Wednesday, August 17

CERN’s LHC begins its final acceleration today: what can we expect from its work until 2026

The European Center for Nuclear Research, CERN, hits today the acceleration of its Large Hadron Collider (LHC) after almost four years of pause and a few months of partial activation. Stop in the experiments that does not mean inactivity, since during this time the largest particle accelerator in the world has been fine-tuned. Now it returns more powerful and luminous. CERN has taken the opportunity to announce a triple find.

10 years since the discovery of the Higgs boson.
And all this one day after the tenth anniversary of the discovery that most marked the work of the LHC, the discovery of the Higgs boson. Finding this elementary particle was the first major project of the European accelerator, a discovery that earned Peter Higgs the Nobel Prize in Physics in 2013.
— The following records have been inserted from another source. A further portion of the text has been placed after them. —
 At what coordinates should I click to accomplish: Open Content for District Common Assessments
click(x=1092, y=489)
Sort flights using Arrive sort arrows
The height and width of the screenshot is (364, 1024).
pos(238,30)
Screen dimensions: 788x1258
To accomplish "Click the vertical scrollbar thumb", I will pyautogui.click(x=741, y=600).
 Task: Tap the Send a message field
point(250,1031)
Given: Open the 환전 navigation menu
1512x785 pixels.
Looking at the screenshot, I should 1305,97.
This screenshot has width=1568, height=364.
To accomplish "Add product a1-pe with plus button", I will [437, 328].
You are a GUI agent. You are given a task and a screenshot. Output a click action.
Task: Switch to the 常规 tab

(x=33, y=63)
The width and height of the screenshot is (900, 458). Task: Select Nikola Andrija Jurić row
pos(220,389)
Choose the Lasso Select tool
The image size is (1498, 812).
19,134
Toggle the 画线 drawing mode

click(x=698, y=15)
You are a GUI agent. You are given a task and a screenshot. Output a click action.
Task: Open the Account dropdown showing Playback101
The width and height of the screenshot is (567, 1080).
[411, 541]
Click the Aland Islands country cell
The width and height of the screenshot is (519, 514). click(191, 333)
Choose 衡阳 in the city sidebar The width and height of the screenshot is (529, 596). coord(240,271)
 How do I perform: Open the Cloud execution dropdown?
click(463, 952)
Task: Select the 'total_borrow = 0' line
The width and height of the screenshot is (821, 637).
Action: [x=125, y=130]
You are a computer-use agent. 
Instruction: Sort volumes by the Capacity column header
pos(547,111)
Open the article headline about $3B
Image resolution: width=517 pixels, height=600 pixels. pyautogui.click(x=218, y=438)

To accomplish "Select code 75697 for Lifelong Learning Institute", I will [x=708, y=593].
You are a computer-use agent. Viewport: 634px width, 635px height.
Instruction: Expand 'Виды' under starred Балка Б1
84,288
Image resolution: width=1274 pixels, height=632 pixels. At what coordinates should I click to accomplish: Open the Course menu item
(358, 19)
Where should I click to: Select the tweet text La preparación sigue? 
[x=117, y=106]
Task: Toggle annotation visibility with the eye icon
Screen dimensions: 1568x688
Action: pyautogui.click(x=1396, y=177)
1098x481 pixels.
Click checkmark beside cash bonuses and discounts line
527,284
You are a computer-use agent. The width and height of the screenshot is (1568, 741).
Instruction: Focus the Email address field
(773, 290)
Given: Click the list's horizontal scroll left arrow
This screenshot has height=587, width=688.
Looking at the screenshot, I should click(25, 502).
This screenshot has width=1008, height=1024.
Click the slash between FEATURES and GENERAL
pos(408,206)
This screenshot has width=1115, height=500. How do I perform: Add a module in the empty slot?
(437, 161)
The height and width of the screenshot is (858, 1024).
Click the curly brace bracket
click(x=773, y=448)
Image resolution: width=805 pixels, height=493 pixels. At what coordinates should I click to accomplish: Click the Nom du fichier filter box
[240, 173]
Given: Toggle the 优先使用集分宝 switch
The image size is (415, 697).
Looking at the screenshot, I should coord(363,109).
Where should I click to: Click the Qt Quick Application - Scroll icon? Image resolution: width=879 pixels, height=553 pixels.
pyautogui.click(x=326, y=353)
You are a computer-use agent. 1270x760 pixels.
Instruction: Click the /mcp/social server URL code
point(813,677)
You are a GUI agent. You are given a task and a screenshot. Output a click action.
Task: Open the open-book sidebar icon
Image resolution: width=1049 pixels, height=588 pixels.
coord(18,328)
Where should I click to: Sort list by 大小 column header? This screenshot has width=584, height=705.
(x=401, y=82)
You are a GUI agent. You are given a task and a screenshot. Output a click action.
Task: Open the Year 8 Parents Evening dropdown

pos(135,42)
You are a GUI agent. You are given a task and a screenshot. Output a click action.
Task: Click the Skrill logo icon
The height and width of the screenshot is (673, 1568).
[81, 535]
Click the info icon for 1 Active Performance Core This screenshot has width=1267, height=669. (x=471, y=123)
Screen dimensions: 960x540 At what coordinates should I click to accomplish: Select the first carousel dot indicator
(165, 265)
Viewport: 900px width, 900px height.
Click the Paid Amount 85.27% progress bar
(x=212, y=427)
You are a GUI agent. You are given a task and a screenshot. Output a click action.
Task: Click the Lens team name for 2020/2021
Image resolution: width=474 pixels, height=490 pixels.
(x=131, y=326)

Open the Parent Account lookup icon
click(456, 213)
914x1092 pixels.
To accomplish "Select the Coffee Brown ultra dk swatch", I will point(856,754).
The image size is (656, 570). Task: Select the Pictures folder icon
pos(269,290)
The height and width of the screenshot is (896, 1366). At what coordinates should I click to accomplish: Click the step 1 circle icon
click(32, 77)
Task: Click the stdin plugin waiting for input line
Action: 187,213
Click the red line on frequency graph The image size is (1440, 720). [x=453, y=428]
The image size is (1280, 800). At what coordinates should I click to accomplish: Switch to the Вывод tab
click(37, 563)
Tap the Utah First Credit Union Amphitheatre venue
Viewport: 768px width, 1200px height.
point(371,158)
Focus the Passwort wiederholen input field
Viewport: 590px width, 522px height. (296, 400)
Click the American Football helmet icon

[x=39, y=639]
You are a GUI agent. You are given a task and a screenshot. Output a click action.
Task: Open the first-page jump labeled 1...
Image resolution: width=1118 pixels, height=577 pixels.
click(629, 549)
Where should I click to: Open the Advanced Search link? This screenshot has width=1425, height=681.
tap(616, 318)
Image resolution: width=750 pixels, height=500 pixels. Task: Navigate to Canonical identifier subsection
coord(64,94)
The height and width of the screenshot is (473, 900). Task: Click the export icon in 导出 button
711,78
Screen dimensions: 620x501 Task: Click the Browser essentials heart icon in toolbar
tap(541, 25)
After its successful first round, the collider faced its second period of activity after a hiatus. Period this second that served to delve deeper into the structures of protons and better understand the decay of the Higgs boson. At the end of 2018, the collider was stopped again for a second stage of maintenance and improvements, which lasted longer than it should due, among other things, to the pandemic caused by the coronavirus.

Stop and set up.
Now the LHC returns to its functions, but with improved capabilities. According to CERN, the accelerator will reach 13.6 TeV of energy, with 6.8 TeV per proton beam (in its previous configuration, each proton beam was accelerated with an energy of 6.5 TeV).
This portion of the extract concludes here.